Tribune News Service

If your neighbors in the next county complain about your snoring, chances are good that you're among the estimated 22 million Americans who suffer from sleep apnea.

Despite its depiction as "ZZZZ's" in comic strips, snoring is no laughing matter.

Left untreated, sleep apnea can cause high blood pressure, stroke, heart problems, diabetes and other serious problems.

It occurs when throat muscles relax and a patient can't get enough air to stay asleep. Some patients, monitored in a sleep lab, wake up briefly 30 times an hour in severe cases.

By morning they may have a monster headache from lack of oxygen. Since snorers don't get enough sleep at night, often they're sleepy during the day.

Americans don't get enough sleep to begin with; imagine how risky it is to drive after a fitful night of snoring. Or how difficult it is to stay awake during long business meetings.

Sleep apnea can be triggered by such conditions as being overweight, smoking and having nasal congestion. Men are twice as likely as women to have sleep apnea.

But some 80 percent of sleep apnea patients aren't diagnosed. They live with all the effects of sleep apnea without knowing why they're snoring, gasping for air and not being able to stay asleep.

Once a diagnosis is made, patients have options, such as losing weight.
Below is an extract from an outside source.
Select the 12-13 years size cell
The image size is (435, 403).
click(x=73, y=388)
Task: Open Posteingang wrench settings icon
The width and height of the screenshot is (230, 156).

But the one option that has immediate results is using a CPAP machine.

CPAP stands for continuous positive airway pressure. It helps to make sure that air is forced in by using an air-tight mask. Expect to pay at least $500 for a CPAP machine. Some cost much more.

However, even patients who use CPAP machines find that it's a nuisance; sleeping with a mask takes adjustment, for sure. But cleaning the mask and the tubing that goes from the CPAP machine to the mask is bothersome.

The hoses need to be taken apart and cleaned with solutions such as vinegar.

Cleaning, which takes only a few minutes, needs to be done daily in order to prevent bacteria from forming. If the machine is equipped with a water tank, which acts like a mini-humidifier, the process takes a bit longer, since the tank has to be cleaned, too,

There's an alternative to cleaning by hand. The SoClean 2 machine promises to wipe out bacteria by putting the mask and tubing into a dry container about the size of a toaster.

A set time can be programmed for daily cleaning. The SoClean 2 uses ozone, instead of chemicals, to clean the CPAP. The cleaning takes about seven minutes, followed by a two-hour finishing process.

All a person has to do is insert the mask and tubing into the machine, which also treats the water tank. The only maintenance, besides filling the water tank, is changing the $30 filter every six months.

A small bottle of fluid for the initial cleaning is included. The SoClean 2 is often on sale for $320 at www.soclean.com. I paid $279 during a special sale. You can buy a lot of vinegar for that amount of money.

During the first week or so of cleanings the CPAP mask smells terrible, a cross between dirty socks and a pungent chemical. The folks at SoClean say the smell comes from residues of previous cleaning solutions and typically goes away. After 10 days of cleanings it still smelled bad.

CPAP machines are lifesavers for people with sleep apnea. The SoClean 2 makes maintenance fast and easy, but it's hardly a necessity. It's expensive and may be something to consider after you determine if a CPAP machine is right for you. Your neighbors in the next county will thank you.